Is higher unemployment coming to the US?
US consumers' perception of the labor market has weakened to the second-lowest level since 2021.
The difference between the share of Americans saying that jobs are plentiful minus those saying they are hard to get fell to 13.2%, marking… pic.twitter.com/gv045S3LhL
— The Kobeissi Letter (@KobeissiLetter) May 28, 2025
If we hit a recession with this much fiscal fuel already burning, the engine might just seize. We’re not sitting on a stockpile of untouched ammunition. We’re running hot—record deficits, massive pandemic-era stimulus still echoing through the system, and debt service costs climbing toward a trillion dollars annually. If growth stalls now, there’s no big lever left to pull.

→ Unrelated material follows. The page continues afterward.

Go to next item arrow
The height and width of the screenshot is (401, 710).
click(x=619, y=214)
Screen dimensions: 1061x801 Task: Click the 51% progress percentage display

This isn’t 2008. Back then, the Fed could cut rates 500 basis points. Congress could inject fresh stimulus and still look responsible. Now? Rates are already high, and inflation anxiety keeps any new spending politically radioactive. The fiscal impulse has been used. The room is already flooded with water. Turning the hose back on won’t help.
If the floor drops, it could look more like the 2001 to 2005 market than anything we’ve seen recently. Long, flat, brutal. Not a sharp crash followed by a euphoric rebound. Just a drag. No real leadership. Multiple contraction. Consumers pulling back. Companies hoarding cash. Valuations slowly bleeding out.
And tariffs? That’s a tax on everything. A blanket 10 percent tariff under Trump’s proposed plan might look fine on a spreadsheet. The deficit doesn’t necessarily explode. But GDP growth slows. Trade shrinks. Supply chains strain again. Marginal relief from personal tax cuts doesn’t show up fast enough to offset it. And by the time it does, the average household has already made the hard decisions.
Maybe businesses benefit earlier. Maybe they accelerate capital investments to grab those tax breaks—new R&D, maybe a few new domestic factories. That might plug some holes. But the consumer drives 70 percent of the economy. If they retreat, it doesn’t matter what incentives corporations see on paper. Spending dries up, and everything else slows down.
If you want to know what that looks like, go study the S&P between 2001 and 2005. The index clawed through four years just to return to where it started. That’s what happens when you run out of tools and the system just grinds.
There’s still a narrow window. A soft landing is not impossible. But if it fails to materialize and the floor collapses under this overloaded structure, there’s not much left to cushion the fall.